Lucrécia teria passado anos enclausurada no convento, sem a companhia do noivo, Giovanni Sforza. Depois que o rapaz faleceu, surgiram rumores escandalosos de que ela estava grávida. 

Aquilo se explicava pois ela teria se relacionado com o jovem espanhol, Pedro (ou Pero) Calderón, o possível pai da criança. A relação amorosa de Lucrécia com Pedro havia começado quando ela tinha completado apenas 17 anos de idade, e não durou muito tempo. 

O fim foi trágico e, mais uma vez, envolveu incesto. O cadáver de Pedro foi encontrado com marcas de esfaqueamento, abandonado no Rio Tibre. O culpado pelo crime teria sido César Bórgia, o irmão de Lucrécia, que por ciúmes incestuoso, teria matado o próprio namorado da irmã. 

A morte do irmão

Godofredo Bórgia / Crédito: Wikimedia Commons

 

Há um relato que diz que César Bórgia também teria matado o próprio irmão, Giovanni Bórgia, por ciúmes dele com Lucrécia. O papa Alexandre VI tinha até a intenção de dar o trono de Naples para Giovanni, mas isso não foi possível, pois o rapaz foi encontrado morto, adivinhe onde - isso mesmo, no Rio Tibre. 

A culpa mais uma vez caiu sob César Bórgia. Só que ele não foi condenado pelo crime, pois Alexandre VI optou por evitar confusão, depositando todo seu afeto em César. Isso mesmo o garoto sendo um verdadeiro assassino. 
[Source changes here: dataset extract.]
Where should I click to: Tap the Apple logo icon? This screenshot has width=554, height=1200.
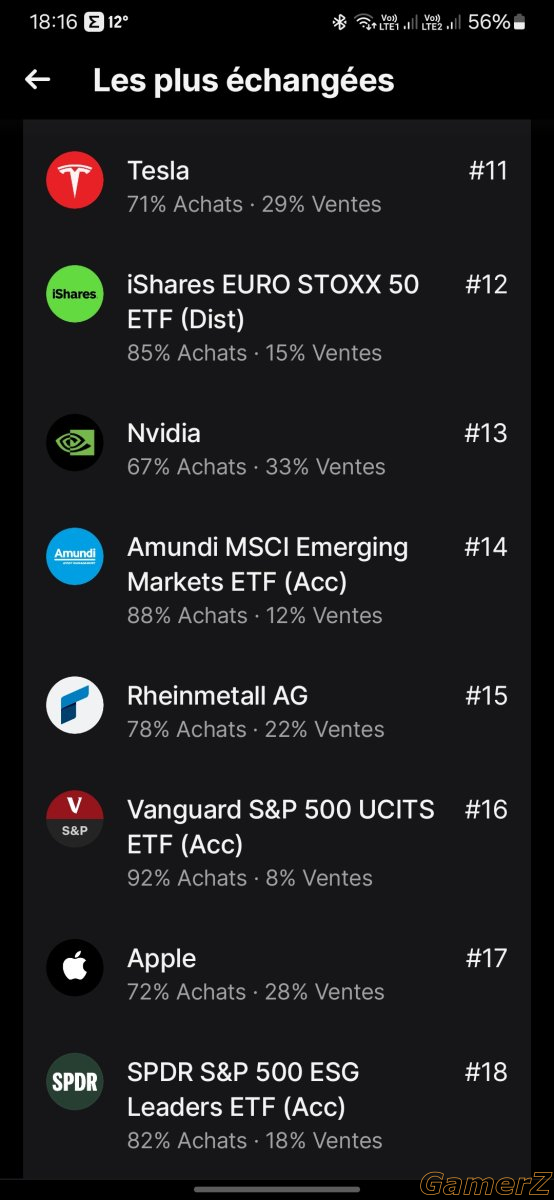pos(75,968)
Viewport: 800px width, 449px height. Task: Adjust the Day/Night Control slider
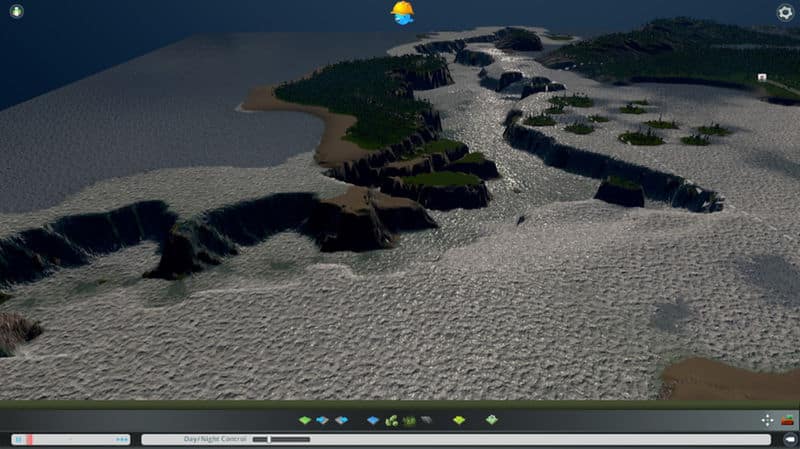coord(268,439)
Só que pode ter muito mais que incentivou César a matar Giovanni. Os dois não só dividiam a afeição da irmã Lucrécia, como também ambos tinham um affair com Sancha de Aragão, a esposa de outro irmão deles, Godofredo Bórgia - também assassinado e jogado no Rio Tibre (muito provavelmente, por César, por ciúmes).